Specializing in instructional technology Professional development. Consulting. Teaching.

Discussion

19 thoughts on “The Community of Learners Dream Team

  1. Hello,

    After reading your first post I was very happy to see how you thought about a good and successful school community and what should be done to achieve the goals. We often tend to think that everything is going to go as planned but it surely doesn’t, and we need to be able to accept it. I also think that it’s every true when you mentioned that teachers/educators need to be recognized for their talents and gifts such as students. They put a lot of effort in achieving the student’s dream and I believe they should get recognized for it and given credit.

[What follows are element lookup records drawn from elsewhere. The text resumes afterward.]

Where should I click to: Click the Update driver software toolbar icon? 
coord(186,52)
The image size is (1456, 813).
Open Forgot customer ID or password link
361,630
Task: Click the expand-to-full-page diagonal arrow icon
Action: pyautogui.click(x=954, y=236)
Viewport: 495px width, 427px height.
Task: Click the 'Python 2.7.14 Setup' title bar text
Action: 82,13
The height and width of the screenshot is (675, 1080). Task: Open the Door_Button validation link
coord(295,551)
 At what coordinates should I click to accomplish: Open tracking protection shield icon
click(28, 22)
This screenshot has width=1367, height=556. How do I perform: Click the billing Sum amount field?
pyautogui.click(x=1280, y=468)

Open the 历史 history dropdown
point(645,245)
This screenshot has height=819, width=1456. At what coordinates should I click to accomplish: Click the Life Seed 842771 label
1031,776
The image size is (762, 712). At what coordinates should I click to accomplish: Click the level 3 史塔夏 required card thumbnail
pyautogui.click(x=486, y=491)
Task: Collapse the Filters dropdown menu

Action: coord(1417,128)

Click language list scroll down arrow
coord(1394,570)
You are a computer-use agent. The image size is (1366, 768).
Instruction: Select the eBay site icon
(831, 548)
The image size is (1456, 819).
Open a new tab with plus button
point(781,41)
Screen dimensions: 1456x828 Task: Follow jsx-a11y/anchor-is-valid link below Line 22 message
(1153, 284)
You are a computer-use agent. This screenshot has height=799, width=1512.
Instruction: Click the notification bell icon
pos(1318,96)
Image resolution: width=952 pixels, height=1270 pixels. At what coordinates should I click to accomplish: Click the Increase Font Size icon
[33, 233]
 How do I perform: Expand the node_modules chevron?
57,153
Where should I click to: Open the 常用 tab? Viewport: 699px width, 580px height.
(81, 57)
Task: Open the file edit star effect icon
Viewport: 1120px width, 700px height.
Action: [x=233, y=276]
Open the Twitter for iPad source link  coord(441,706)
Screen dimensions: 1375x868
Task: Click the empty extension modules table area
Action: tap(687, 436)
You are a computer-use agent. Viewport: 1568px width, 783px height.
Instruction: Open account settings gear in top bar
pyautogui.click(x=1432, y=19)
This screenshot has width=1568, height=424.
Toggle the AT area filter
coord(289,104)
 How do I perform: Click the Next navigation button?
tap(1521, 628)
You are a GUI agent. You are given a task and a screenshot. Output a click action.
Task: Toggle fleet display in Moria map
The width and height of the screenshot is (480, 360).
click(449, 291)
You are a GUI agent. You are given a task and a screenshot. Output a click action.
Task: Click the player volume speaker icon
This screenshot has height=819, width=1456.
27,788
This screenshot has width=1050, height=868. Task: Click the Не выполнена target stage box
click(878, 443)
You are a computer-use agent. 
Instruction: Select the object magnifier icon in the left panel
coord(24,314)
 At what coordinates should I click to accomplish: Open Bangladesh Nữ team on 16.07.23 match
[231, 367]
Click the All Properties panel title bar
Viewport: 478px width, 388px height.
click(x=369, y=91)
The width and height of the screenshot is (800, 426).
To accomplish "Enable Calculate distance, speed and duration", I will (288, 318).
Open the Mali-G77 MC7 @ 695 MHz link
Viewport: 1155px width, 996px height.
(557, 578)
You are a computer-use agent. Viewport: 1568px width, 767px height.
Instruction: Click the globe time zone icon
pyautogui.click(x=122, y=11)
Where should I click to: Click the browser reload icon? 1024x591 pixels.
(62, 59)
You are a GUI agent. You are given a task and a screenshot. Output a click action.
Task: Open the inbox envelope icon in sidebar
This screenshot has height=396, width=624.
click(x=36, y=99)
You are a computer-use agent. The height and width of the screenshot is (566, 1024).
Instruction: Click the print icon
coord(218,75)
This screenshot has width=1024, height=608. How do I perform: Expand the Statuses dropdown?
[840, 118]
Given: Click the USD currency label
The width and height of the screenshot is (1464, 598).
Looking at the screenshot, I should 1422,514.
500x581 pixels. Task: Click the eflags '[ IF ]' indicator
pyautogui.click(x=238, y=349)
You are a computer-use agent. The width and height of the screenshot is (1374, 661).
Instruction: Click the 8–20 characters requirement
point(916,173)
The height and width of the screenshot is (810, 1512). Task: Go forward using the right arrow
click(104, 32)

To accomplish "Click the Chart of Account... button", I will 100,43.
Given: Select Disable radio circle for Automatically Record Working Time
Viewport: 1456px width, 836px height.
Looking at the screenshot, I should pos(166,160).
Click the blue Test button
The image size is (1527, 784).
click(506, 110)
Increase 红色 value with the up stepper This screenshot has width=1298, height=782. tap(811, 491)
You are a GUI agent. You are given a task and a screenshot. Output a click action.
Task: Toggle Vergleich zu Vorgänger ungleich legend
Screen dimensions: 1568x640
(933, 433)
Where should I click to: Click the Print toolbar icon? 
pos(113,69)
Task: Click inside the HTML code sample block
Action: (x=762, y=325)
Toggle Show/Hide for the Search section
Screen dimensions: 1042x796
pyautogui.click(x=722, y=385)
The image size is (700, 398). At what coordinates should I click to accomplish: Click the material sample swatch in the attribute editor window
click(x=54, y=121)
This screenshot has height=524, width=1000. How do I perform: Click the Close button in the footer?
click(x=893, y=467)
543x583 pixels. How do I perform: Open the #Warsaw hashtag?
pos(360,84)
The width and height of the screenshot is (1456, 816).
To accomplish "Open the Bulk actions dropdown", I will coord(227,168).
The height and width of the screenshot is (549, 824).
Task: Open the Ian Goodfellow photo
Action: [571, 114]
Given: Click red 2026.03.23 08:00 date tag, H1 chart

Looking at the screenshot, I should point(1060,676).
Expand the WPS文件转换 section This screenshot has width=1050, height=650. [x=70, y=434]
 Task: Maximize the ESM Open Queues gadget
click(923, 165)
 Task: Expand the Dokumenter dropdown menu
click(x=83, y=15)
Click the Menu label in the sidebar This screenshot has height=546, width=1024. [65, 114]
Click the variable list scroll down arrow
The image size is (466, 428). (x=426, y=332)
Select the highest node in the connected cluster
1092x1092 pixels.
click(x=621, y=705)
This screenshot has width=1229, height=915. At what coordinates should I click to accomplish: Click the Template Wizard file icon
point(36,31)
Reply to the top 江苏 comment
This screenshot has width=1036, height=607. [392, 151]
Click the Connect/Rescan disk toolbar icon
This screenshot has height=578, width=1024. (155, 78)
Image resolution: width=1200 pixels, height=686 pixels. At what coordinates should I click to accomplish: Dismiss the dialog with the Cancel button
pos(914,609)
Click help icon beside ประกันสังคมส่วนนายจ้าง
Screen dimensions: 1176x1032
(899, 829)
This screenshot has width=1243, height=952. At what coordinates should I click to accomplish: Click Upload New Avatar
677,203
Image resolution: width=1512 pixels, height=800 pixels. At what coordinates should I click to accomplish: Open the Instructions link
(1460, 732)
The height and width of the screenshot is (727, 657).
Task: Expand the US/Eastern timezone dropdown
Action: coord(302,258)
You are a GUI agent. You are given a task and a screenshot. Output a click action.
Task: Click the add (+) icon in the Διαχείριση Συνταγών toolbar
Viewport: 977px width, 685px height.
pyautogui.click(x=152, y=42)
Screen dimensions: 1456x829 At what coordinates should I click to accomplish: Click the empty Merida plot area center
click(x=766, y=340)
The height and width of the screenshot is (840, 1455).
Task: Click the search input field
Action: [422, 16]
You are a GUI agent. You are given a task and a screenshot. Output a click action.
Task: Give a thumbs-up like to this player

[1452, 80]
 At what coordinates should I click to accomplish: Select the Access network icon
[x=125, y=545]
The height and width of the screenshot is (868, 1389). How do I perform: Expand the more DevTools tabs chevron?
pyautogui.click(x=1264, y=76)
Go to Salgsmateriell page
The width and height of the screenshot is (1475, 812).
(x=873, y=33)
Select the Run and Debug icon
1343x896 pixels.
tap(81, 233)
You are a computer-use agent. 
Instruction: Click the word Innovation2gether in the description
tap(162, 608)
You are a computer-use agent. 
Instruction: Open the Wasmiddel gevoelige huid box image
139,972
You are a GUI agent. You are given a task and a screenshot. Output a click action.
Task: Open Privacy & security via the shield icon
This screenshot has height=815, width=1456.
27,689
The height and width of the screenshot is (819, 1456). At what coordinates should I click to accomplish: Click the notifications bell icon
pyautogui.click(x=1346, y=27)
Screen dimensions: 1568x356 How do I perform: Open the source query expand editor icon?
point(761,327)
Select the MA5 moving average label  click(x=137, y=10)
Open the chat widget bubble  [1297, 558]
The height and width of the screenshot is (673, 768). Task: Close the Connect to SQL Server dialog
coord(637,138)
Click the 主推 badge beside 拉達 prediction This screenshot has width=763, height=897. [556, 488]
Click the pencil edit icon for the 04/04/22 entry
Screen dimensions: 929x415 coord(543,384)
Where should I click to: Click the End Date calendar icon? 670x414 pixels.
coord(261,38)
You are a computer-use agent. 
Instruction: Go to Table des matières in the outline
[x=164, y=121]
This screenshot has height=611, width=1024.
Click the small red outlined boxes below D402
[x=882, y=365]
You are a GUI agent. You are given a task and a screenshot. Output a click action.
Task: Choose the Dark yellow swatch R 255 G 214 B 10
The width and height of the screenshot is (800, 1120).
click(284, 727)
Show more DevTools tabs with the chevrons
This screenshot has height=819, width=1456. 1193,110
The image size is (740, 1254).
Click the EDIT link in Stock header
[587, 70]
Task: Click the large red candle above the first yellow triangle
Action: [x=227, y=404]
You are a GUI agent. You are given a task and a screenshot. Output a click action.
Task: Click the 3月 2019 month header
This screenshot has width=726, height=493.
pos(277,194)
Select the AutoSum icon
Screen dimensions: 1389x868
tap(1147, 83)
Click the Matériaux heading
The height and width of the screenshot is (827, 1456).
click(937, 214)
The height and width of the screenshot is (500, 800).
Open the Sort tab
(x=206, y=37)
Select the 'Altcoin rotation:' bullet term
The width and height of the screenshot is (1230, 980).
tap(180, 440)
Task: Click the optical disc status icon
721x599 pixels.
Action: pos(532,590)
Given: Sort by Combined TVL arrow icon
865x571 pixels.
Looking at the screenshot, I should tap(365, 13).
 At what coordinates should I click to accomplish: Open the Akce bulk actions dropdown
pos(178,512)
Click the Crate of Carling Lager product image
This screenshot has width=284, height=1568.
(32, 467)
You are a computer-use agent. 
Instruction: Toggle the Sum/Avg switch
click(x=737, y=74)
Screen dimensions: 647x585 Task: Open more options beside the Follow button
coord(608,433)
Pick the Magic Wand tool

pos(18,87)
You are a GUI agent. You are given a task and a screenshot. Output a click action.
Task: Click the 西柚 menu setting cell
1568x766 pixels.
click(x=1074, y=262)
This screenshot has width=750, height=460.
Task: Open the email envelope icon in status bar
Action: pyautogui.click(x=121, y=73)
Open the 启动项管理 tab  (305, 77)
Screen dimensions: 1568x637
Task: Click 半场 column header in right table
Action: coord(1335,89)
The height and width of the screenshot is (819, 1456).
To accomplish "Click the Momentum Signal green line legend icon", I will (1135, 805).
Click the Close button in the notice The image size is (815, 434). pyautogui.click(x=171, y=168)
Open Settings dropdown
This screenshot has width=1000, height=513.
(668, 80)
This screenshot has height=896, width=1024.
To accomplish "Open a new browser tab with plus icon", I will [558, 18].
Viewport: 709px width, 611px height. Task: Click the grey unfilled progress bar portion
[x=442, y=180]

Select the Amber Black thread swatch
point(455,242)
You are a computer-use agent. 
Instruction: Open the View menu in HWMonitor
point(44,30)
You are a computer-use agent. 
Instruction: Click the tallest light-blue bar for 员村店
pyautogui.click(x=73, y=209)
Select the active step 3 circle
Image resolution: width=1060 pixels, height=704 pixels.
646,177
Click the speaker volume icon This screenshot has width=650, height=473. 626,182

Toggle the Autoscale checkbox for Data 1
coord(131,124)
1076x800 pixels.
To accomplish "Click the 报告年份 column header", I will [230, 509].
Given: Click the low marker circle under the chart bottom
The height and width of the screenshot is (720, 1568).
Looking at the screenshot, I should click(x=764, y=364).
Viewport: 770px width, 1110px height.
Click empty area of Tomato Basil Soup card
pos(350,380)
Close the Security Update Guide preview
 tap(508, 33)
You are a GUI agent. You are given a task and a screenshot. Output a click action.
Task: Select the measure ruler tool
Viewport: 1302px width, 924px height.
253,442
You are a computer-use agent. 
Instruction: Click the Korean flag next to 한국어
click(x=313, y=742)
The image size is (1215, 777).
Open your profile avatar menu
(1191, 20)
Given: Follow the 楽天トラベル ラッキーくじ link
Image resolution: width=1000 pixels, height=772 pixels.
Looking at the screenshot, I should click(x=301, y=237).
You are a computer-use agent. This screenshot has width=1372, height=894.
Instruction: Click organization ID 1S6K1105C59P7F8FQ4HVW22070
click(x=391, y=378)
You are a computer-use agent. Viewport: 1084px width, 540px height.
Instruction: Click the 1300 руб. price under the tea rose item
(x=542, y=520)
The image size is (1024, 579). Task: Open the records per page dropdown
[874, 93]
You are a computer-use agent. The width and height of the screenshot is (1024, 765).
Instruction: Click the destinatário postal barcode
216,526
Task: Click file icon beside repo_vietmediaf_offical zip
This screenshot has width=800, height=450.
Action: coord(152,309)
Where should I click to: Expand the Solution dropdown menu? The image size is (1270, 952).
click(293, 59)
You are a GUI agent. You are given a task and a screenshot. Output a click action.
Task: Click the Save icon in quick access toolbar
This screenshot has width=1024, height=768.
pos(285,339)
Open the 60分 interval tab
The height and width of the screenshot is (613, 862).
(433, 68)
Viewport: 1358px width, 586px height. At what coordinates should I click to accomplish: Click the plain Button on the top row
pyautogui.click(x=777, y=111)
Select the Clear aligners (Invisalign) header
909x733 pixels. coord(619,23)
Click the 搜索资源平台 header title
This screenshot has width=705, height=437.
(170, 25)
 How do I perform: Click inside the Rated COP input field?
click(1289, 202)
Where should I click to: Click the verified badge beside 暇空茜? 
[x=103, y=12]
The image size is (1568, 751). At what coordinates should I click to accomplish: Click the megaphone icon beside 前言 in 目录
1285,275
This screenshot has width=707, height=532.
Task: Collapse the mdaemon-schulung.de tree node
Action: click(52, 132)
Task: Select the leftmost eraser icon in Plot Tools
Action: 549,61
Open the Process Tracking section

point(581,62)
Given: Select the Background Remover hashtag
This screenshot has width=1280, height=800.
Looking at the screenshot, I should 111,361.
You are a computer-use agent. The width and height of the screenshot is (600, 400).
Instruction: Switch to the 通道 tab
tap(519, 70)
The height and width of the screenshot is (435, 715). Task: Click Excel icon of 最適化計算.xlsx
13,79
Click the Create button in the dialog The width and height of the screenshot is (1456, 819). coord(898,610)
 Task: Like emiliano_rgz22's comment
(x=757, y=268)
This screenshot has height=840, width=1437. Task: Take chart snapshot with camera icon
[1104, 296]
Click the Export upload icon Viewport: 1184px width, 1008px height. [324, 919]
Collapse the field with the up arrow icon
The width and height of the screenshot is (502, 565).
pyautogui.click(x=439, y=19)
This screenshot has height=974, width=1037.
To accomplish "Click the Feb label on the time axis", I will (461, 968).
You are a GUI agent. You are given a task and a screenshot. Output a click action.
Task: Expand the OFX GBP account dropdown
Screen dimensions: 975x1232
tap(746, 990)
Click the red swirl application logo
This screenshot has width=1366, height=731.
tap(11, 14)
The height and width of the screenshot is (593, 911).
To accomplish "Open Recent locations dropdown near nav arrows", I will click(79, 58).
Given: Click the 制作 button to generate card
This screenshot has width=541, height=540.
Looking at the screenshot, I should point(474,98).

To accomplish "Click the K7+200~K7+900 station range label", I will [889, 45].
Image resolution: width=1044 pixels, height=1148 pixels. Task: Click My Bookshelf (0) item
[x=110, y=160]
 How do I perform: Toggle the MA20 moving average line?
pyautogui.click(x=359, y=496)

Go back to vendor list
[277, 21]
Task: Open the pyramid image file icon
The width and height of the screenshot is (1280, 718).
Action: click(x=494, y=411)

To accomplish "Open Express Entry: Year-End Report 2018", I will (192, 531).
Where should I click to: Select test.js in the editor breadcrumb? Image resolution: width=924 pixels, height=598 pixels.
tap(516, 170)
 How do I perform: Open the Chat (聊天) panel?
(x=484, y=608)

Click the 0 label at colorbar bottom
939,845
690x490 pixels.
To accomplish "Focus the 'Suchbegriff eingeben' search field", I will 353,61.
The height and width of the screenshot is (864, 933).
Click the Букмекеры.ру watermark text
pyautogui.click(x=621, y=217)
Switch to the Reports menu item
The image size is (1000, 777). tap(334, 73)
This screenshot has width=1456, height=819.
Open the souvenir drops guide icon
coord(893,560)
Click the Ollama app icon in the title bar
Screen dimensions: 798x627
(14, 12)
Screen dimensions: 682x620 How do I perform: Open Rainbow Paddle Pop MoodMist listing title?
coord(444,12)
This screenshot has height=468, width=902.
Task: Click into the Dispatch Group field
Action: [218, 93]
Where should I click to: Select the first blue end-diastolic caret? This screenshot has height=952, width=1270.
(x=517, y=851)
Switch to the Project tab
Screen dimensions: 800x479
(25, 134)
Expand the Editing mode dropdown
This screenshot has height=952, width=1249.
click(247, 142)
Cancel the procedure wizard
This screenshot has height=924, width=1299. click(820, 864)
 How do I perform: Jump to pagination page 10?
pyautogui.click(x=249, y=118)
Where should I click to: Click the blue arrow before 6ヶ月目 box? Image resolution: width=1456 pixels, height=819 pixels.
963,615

    Posted by Eloise Martin | November 19, 2010, 12:31 am
  2. I have to say, I work in a school now where we are all respected as individuals and our talents are recognized. We have a lot of autonomy as teachers and it really makes a huge difference. I feel like any group of hard-working and dedicated teachers that is given the autonomy they need to do their jobs could be a dream-team for a school. Yesterday we had 3 different staff present on their expertise in our staff meeting and our hope is to turn the monthly staff meetings into professional development sessions as much as possible.

    Give people some space to grow and use their talents, and you can turn your staff into a dream team. I like it.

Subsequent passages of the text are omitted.